For those living in the ACT, the state health body is directing people to Weston Creek Walk-in Centre which is acting as its community testing facility.

A spokesperson for ACT Health told news.com.au they were in discussions with the Commonwealth regarding pop-up clinics.

SA has five clinics doing tests that are operating seven days a week.

"Novel coronavirus testing is now part of routine respiratory infection testing, resulting in a more efficient and streamlined process for GPs," it states on its site.

There is one confirmed case of COVID-19 in the NT. This person is currently in quarantine at Royal Darwin Hospital.

The Pandemic Clinic at Royal Darwin Hospital is the main testing facility currently in operation in the NT.

"The Northern Territory public are also able to access local testing via their primary care providers for example remote clinics or regional and local GPs and clinics," a spokesperson for the Department of Health NT told news.com.au.

 

 

 

 

 

 

 

 

 

WHAT IS THE CRITERIA TO BE TESTED FOR COVID-19?

Your doctor will tell you if you should be tested.
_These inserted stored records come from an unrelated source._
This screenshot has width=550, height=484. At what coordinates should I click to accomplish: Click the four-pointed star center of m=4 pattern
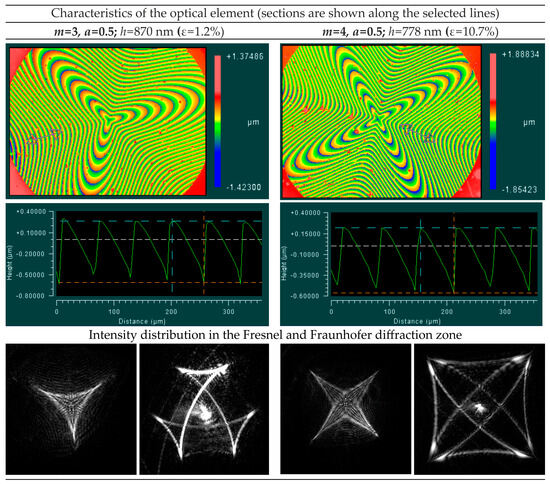click(377, 120)
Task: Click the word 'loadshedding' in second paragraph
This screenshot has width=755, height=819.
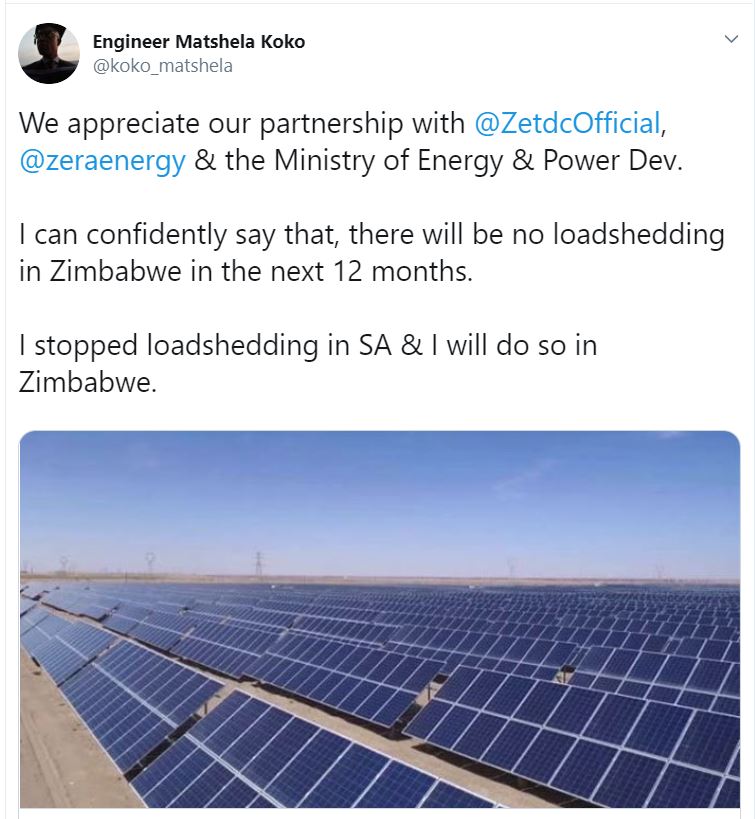Action: coord(638,235)
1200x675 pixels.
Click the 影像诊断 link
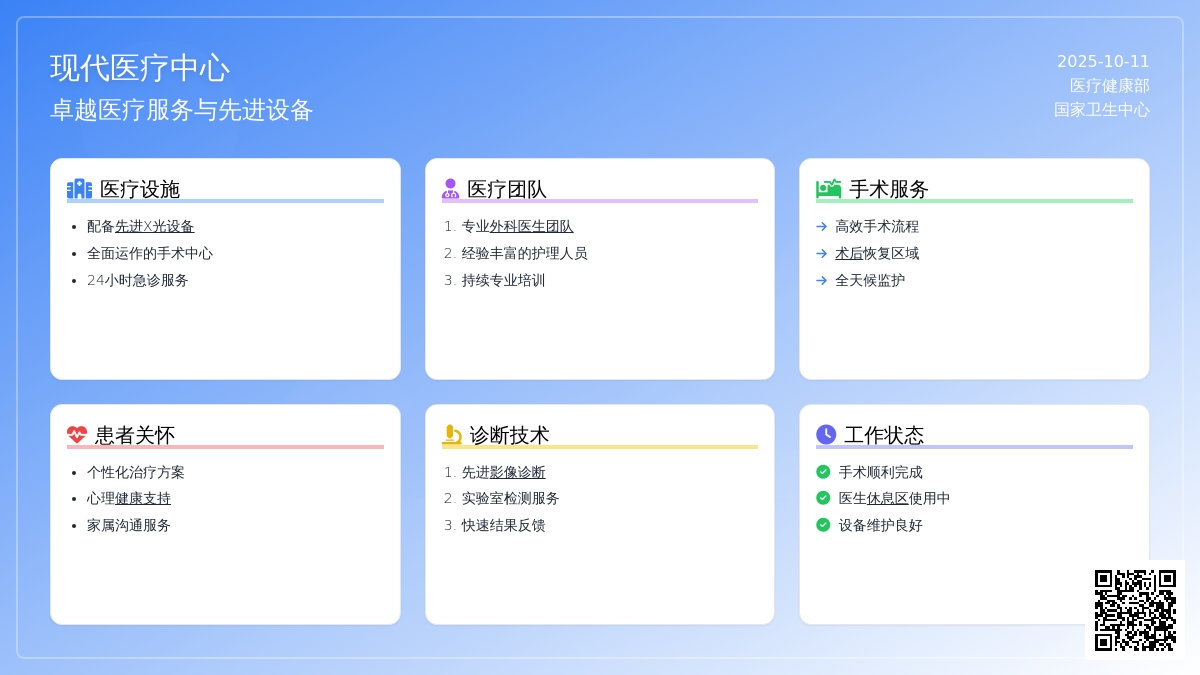tap(517, 472)
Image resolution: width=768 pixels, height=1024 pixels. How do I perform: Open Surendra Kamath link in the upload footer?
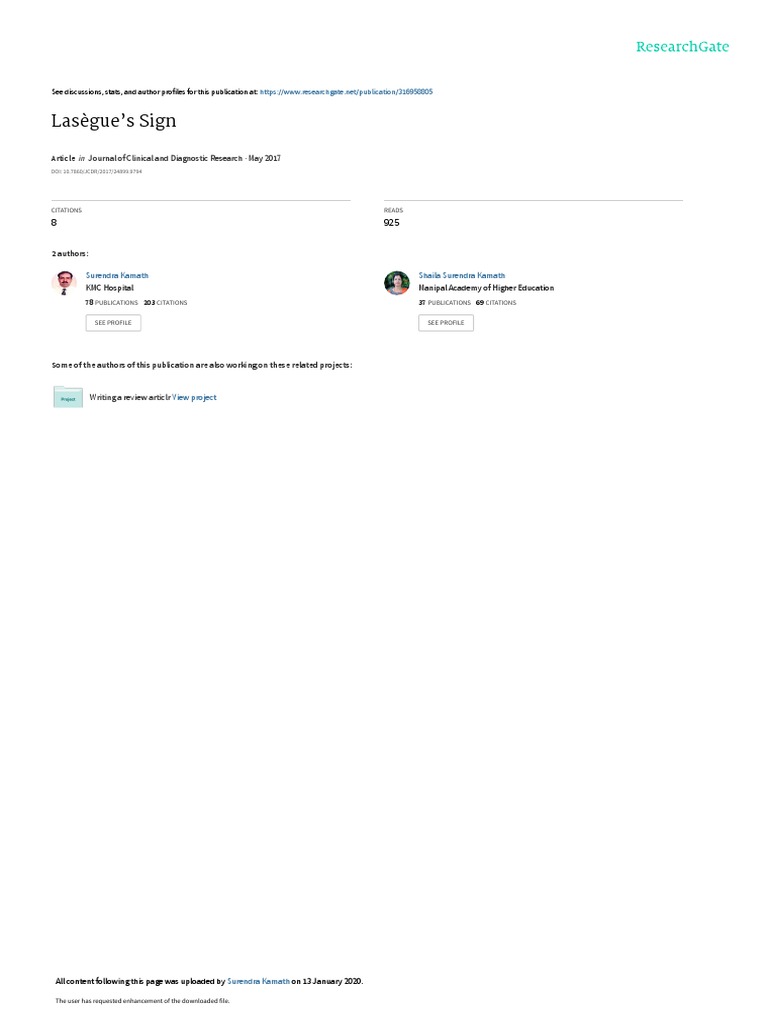pyautogui.click(x=258, y=982)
They will arrange for the test based on the below criteria.

• You have returned from overseas in the past 14 days and you develop respiratory illness with or without fever

• You have been in close contact with a confirmed COVID-19 case in the past 14 days and you develop respiratory illness with or without fever

• You have severe community-acquired pneumonia and there is no clear cause

• You are a healthcare worker who works directly with patients and you have a respiratory illness and a fever.

Your doctor will advise you if you need to be tested.
Your doctor will advise you if you need to be tested.

WHAT ARE THE SYMPTOMS?

The symptoms of COVID-19 are similar to other colds and flus - fever, sore throat, cough, fatigue, difficulty breathing. Experts have said a runny nose is not a symptom of the coronavirus.

The Health department states that while coronavirus is of concern, "it is important to remember that most people displaying these symptoms are likely suffering with a cold or other respiratory illness - not coronavirus".

TESTING PROCESS

It involves collecting nasal or throat swabs, and sputum (mucus coughed up) and blood samples. The samples are then transferred to a laboratory that is set up to test for novel coronavirus.

After you have had samples taken, you will usually be sent home to self-quarantine while you wait for the results. This can take several days, the Department of Health Queensland explains.

If the result is positive, you will receive a call from a public health unit which will advise you what to do next. If the result is negative, you will be notified by the doctor who requested the testing.